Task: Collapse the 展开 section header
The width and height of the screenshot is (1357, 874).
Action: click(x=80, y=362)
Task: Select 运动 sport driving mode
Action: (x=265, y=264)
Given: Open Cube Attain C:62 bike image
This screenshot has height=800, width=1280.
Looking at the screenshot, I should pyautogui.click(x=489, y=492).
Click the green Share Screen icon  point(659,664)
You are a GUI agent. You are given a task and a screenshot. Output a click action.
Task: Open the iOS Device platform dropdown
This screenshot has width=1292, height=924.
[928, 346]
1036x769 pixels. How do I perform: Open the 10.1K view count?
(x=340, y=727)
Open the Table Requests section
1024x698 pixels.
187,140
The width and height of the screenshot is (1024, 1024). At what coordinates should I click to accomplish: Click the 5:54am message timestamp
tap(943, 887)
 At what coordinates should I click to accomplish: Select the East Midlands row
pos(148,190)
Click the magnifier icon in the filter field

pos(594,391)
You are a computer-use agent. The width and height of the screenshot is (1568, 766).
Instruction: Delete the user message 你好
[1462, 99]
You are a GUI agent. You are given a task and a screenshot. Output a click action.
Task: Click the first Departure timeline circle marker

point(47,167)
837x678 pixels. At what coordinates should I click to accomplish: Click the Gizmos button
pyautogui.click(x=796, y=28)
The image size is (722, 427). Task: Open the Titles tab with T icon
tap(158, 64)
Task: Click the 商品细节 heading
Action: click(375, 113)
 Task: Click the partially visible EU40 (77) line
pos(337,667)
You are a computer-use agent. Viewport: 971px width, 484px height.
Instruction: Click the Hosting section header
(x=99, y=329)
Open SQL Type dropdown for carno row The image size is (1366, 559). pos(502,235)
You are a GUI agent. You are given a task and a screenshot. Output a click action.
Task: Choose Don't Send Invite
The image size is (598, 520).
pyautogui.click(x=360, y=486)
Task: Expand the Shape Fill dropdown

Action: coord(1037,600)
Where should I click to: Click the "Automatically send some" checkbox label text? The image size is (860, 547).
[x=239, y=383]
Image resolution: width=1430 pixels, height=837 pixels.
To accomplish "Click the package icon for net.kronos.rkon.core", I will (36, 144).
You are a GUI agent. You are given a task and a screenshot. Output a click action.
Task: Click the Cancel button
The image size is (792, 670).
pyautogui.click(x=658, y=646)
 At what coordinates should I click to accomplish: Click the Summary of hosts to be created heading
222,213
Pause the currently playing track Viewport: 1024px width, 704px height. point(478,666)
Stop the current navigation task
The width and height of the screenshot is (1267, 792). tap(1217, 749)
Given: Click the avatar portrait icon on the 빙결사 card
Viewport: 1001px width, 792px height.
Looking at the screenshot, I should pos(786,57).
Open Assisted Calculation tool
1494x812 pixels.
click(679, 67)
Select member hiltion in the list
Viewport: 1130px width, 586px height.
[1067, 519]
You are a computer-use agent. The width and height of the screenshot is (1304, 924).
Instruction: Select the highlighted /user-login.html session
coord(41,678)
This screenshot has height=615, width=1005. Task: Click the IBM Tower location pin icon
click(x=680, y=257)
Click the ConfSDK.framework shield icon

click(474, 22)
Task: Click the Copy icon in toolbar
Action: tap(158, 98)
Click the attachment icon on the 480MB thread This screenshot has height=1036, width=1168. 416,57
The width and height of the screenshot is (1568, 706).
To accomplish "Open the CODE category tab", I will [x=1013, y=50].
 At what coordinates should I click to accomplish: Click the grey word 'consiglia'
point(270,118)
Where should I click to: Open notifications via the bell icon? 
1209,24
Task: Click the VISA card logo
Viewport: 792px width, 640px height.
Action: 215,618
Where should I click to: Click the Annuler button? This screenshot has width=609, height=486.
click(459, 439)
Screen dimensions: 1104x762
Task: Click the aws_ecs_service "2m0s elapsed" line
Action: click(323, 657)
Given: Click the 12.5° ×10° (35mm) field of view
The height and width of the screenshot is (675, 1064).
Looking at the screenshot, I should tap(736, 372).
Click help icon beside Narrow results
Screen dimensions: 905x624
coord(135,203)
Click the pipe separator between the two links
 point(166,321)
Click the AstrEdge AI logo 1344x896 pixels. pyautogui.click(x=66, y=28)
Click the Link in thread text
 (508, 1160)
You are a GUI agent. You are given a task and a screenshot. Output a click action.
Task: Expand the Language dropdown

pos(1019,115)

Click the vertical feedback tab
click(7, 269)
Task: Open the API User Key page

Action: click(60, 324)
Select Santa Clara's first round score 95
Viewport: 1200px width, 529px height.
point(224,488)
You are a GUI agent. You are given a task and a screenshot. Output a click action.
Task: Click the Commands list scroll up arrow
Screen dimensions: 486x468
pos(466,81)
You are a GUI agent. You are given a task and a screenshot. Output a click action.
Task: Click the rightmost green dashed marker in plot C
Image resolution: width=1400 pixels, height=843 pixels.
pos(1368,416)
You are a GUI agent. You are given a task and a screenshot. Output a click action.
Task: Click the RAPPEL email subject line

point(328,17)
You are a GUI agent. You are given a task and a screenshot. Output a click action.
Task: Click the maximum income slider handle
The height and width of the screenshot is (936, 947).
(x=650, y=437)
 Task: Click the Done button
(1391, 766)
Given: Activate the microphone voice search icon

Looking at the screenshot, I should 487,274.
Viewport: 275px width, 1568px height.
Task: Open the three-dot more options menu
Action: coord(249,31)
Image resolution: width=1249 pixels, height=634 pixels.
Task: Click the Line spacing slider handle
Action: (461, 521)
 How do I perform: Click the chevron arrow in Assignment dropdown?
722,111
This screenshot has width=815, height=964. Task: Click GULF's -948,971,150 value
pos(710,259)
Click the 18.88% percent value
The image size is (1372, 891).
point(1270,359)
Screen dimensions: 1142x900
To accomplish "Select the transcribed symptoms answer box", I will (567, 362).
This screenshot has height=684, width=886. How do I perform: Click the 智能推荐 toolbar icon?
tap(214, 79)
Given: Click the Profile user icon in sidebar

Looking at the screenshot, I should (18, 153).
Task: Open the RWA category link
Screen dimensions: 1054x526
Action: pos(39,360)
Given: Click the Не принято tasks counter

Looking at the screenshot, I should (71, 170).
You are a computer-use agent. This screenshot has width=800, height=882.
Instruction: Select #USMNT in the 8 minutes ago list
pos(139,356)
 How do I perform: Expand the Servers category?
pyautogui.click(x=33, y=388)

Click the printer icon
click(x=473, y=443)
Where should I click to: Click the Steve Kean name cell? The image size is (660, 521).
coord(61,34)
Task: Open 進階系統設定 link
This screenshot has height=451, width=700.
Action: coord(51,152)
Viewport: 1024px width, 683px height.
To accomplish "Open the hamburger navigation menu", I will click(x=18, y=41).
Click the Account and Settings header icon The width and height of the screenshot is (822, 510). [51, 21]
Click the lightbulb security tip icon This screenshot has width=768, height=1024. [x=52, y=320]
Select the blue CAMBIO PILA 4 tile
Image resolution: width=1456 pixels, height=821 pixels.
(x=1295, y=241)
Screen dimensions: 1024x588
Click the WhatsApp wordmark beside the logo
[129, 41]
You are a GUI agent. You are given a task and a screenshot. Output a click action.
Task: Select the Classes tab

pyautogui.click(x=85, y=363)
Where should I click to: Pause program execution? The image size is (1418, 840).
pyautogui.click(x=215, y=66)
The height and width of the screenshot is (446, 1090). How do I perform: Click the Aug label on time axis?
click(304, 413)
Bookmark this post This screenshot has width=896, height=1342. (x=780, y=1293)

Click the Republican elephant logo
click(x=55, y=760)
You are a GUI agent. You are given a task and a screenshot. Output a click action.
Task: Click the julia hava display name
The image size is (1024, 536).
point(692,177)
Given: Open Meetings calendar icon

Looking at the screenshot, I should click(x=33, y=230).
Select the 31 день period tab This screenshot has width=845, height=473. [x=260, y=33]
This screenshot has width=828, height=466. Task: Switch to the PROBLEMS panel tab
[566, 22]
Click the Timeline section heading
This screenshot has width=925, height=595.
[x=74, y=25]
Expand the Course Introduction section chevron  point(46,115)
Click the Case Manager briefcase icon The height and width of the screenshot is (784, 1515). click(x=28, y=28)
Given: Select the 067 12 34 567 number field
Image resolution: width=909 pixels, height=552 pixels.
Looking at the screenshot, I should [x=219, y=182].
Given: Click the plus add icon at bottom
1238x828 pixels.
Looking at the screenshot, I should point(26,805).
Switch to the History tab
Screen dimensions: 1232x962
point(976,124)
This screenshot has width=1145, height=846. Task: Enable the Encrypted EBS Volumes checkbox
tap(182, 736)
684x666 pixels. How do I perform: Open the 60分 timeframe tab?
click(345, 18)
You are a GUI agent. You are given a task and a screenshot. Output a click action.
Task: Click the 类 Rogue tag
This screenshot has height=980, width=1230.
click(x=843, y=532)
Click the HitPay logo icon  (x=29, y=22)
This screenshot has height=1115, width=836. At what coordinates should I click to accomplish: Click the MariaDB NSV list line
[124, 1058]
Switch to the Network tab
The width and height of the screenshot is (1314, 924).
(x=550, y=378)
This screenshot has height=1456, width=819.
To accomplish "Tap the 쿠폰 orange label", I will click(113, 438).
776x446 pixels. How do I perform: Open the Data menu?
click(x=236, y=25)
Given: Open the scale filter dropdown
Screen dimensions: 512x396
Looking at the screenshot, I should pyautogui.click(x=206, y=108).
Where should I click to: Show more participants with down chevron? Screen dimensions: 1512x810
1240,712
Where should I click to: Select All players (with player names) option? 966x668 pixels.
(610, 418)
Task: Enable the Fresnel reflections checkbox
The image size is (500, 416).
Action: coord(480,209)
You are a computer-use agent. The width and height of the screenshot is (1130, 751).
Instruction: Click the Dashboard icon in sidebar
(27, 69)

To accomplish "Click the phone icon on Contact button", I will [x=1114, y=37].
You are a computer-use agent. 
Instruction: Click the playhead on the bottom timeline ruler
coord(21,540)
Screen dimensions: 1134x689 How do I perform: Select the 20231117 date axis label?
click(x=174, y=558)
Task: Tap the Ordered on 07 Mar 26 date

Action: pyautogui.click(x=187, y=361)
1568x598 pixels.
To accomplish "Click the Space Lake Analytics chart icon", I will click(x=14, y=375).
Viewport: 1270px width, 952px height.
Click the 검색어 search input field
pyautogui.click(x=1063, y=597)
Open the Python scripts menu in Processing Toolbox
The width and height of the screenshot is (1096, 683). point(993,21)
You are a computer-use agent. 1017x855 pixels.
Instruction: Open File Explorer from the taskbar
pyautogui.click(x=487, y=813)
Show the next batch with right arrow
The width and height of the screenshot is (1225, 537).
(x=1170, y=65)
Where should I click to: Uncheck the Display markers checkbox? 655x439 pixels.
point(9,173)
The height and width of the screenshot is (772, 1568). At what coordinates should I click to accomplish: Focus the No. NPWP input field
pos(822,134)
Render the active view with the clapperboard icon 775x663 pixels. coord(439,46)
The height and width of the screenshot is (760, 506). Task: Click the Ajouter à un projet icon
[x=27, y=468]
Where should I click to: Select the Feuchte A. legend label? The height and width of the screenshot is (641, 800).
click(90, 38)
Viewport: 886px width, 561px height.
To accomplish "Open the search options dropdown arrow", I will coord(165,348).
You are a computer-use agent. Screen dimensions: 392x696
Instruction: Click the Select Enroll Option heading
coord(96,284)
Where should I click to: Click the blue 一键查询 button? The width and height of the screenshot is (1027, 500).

----

## WHAT IS BEING ASKED
From the data above, show each line that contains "green".

## WRITTEN SOLUTION
Click the green Share Screen icon  point(659,664)
Task: Click the rightmost green dashed marker in plot C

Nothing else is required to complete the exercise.